Down to the last line, retype each line of the entries exactly, starting with the one that contains "Identify the click".

[Collected data entries]
------------------------------------------------
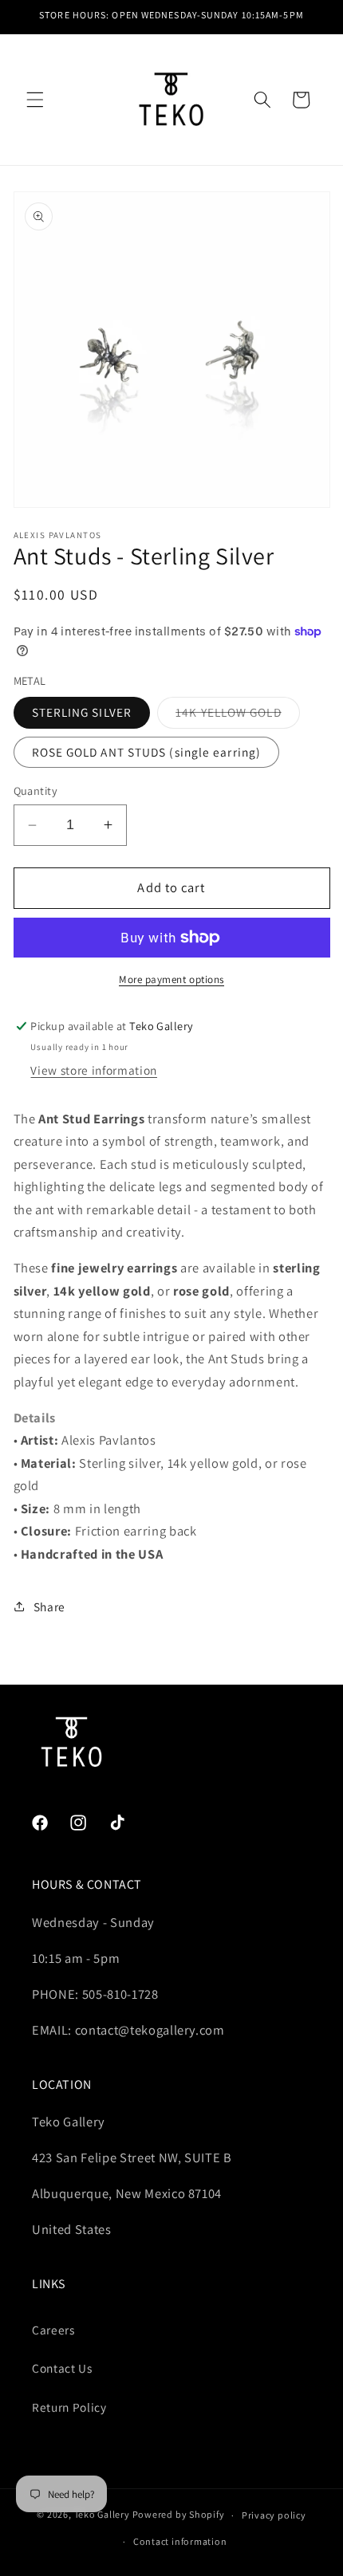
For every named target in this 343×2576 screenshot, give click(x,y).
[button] (35, 100)
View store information (93, 1070)
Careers (53, 2330)
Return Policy (69, 2407)
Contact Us (62, 2368)
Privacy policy (274, 2515)
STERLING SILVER (82, 712)
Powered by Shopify (178, 2515)
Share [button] (49, 1606)
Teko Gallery (102, 2515)
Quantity (36, 790)
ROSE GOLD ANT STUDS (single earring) (147, 752)
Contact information (180, 2541)
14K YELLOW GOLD (237, 715)
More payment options (171, 979)
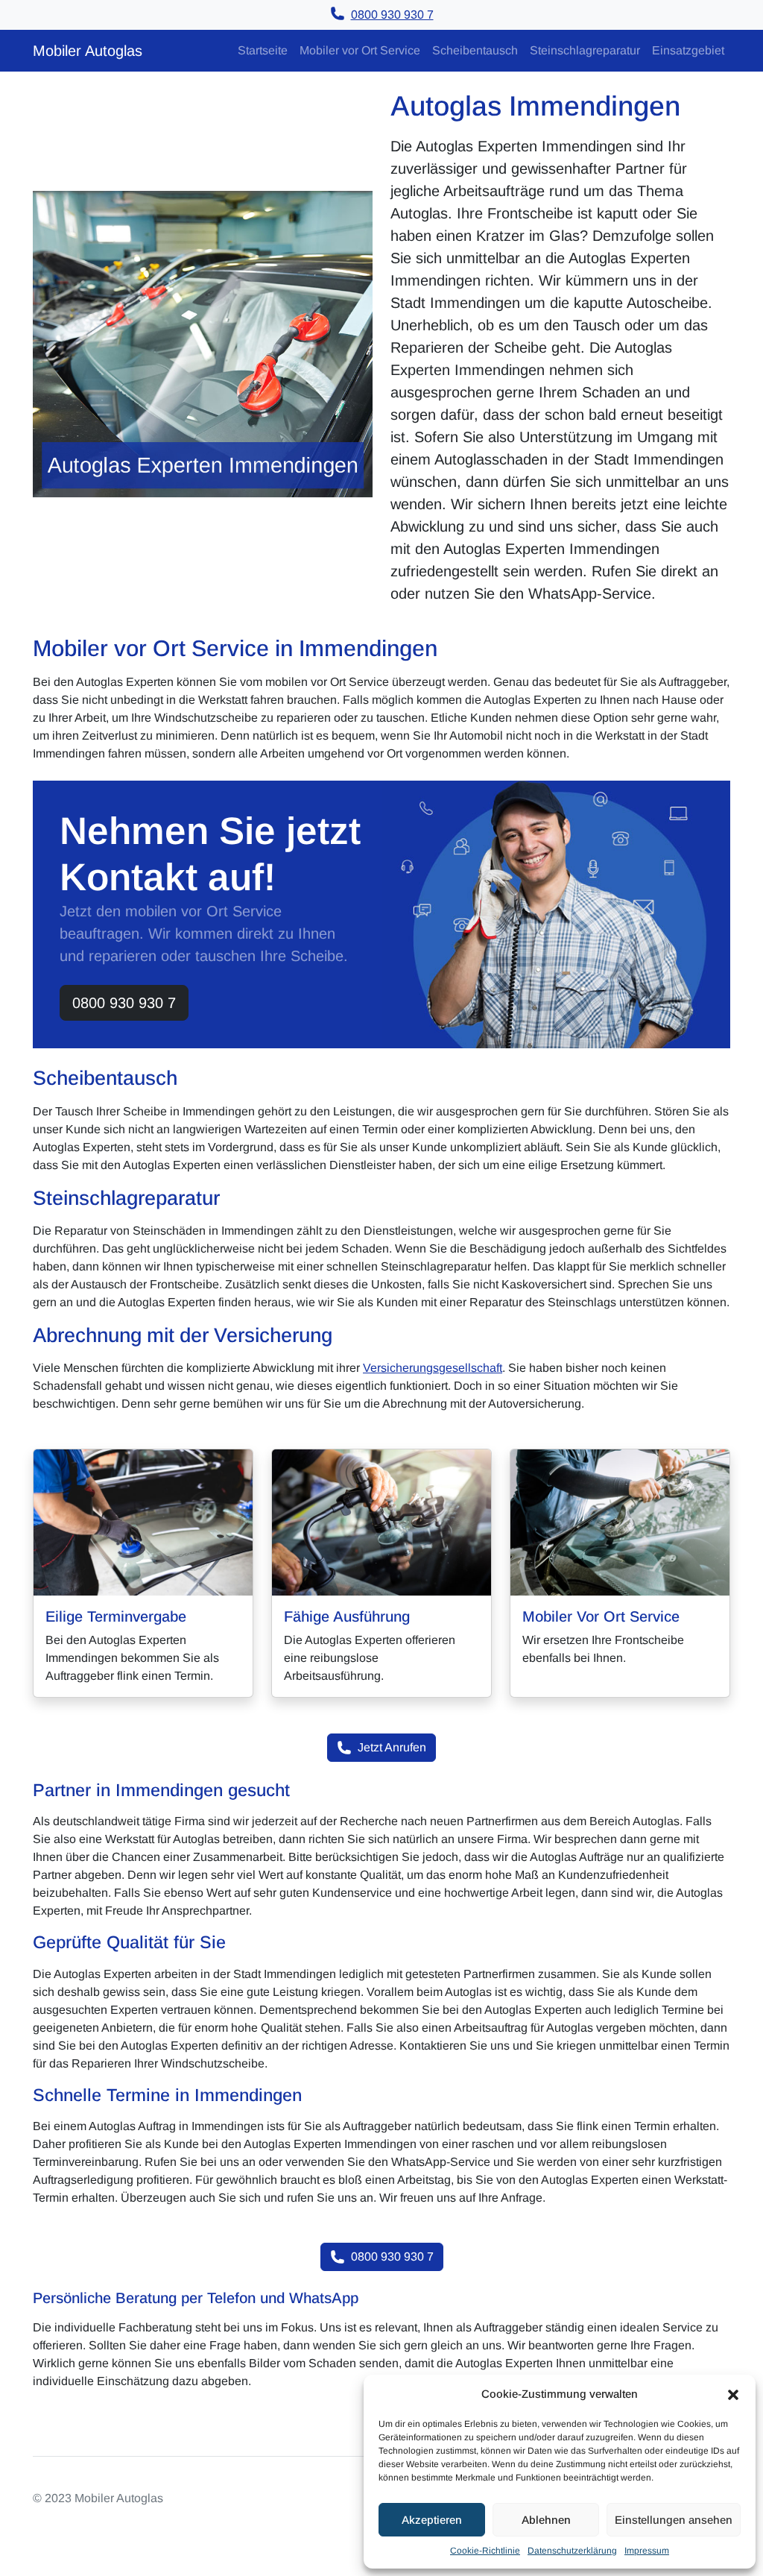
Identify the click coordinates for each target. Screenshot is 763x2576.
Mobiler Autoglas (87, 50)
------------------------------------------------
▸ YOUR SOLUTION
Identify the click coordinates for each target. Screenshot is 763x2576.
Mobiler Autoglas (87, 50)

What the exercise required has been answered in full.